■ **What is asked**: Rewrite the rows below as a numbered list, leaving out blank lines and the pictures.

■ **Extracted information**:
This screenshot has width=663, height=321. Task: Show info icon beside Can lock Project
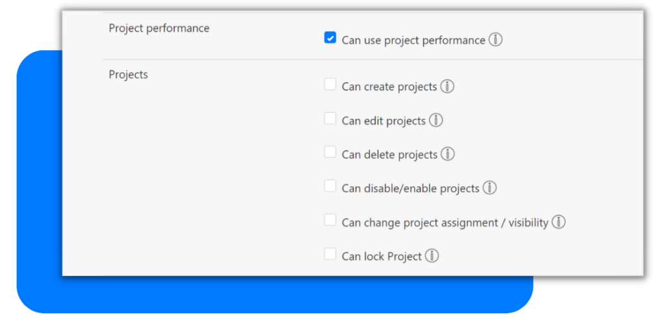click(x=432, y=256)
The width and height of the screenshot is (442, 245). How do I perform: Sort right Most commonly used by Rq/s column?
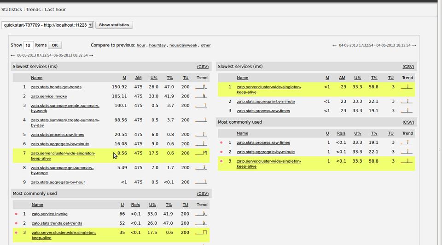coord(341,133)
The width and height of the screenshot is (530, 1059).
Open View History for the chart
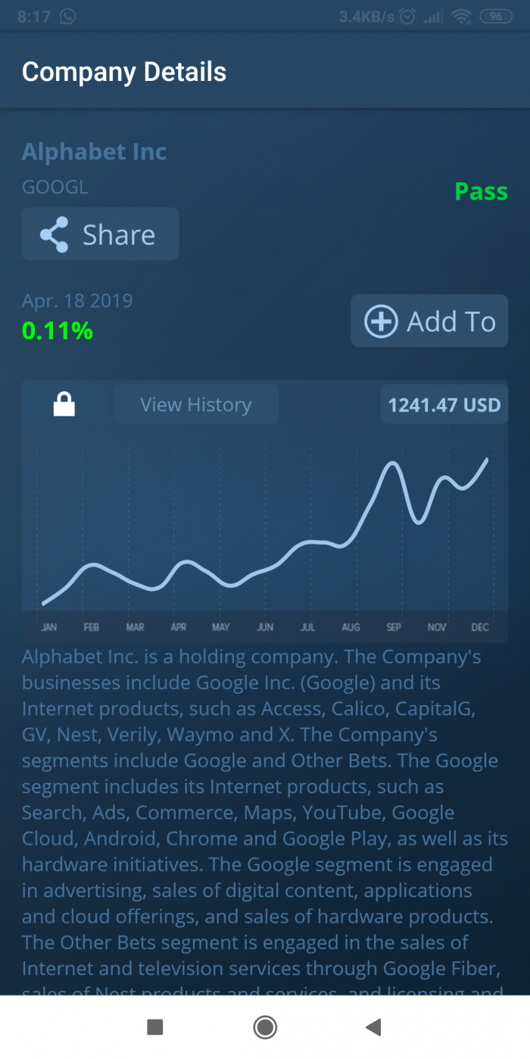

■ **Output below**:
1. This screenshot has width=663, height=321. Task: Show info icon beside Can lock Project
2. click(x=432, y=256)
3. The width and height of the screenshot is (442, 245). How do I perform: Sort right Most commonly used by Rq/s column?
4. coord(341,133)
5. The width and height of the screenshot is (530, 1059).
6. Open View History for the chart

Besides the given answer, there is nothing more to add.